Stored data entries:
# # # #

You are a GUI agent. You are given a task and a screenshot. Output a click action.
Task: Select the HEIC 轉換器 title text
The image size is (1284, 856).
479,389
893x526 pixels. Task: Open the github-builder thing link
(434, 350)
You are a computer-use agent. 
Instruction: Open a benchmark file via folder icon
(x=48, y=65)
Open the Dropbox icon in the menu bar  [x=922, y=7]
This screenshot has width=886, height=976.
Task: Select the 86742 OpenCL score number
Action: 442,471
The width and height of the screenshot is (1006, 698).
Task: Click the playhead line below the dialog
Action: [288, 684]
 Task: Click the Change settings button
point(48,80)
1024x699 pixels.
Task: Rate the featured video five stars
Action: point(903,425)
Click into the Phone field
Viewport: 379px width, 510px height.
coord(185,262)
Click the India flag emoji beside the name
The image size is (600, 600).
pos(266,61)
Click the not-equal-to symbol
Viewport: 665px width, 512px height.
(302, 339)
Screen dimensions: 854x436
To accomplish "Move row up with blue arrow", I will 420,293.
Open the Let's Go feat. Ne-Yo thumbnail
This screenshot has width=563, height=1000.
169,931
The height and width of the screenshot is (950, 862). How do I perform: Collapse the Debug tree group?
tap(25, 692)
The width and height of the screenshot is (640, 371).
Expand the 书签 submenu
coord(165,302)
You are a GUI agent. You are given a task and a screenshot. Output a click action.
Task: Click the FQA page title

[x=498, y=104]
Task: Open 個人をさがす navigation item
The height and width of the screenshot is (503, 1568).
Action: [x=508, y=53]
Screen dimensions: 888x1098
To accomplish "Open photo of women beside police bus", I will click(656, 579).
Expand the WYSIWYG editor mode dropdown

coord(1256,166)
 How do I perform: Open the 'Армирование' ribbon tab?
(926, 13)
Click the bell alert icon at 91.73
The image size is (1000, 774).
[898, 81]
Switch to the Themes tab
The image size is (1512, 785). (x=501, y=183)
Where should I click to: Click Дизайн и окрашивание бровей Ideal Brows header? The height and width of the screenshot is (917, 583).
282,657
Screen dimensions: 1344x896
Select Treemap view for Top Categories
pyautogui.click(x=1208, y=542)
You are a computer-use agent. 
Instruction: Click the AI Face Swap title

# # # #

• [What is being asked] Reproduce the data. Match each line exactly.

• [Written solution]
You are a GUI agent. You are given a task and a screenshot. Output a click action.
Task: Select the HEIC 轉換器 title text
The image size is (1284, 856).
479,389
893x526 pixels. Task: Open the github-builder thing link
(434, 350)
You are a computer-use agent. 
Instruction: Open a benchmark file via folder icon
(x=48, y=65)
Open the Dropbox icon in the menu bar  [x=922, y=7]
This screenshot has width=886, height=976.
Task: Select the 86742 OpenCL score number
Action: 442,471
The width and height of the screenshot is (1006, 698).
Task: Click the playhead line below the dialog
Action: [288, 684]
 Task: Click the Change settings button
point(48,80)
1024x699 pixels.
Task: Rate the featured video five stars
Action: point(903,425)
Click into the Phone field
Viewport: 379px width, 510px height.
coord(185,262)
Click the India flag emoji beside the name
The image size is (600, 600).
pos(266,61)
Click the not-equal-to symbol
Viewport: 665px width, 512px height.
(302, 339)
Screen dimensions: 854x436
To accomplish "Move row up with blue arrow", I will 420,293.
Open the Let's Go feat. Ne-Yo thumbnail
This screenshot has width=563, height=1000.
169,931
The height and width of the screenshot is (950, 862). How do I perform: Collapse the Debug tree group?
tap(25, 692)
The width and height of the screenshot is (640, 371).
Expand the 书签 submenu
coord(165,302)
You are a GUI agent. You are given a task and a screenshot. Output a click action.
Task: Click the FQA page title

[x=498, y=104]
Task: Open 個人をさがす navigation item
The height and width of the screenshot is (503, 1568).
Action: [x=508, y=53]
Screen dimensions: 888x1098
To accomplish "Open photo of women beside police bus", I will click(656, 579).
Expand the WYSIWYG editor mode dropdown

coord(1256,166)
 How do I perform: Open the 'Армирование' ribbon tab?
(926, 13)
Click the bell alert icon at 91.73
The image size is (1000, 774).
[898, 81]
Switch to the Themes tab
The image size is (1512, 785). (x=501, y=183)
Where should I click to: Click Дизайн и окрашивание бровей Ideal Brows header? The height and width of the screenshot is (917, 583).
282,657
Screen dimensions: 1344x896
Select Treemap view for Top Categories
pyautogui.click(x=1208, y=542)
You are a computer-use agent. 
Instruction: Click the AI Face Swap title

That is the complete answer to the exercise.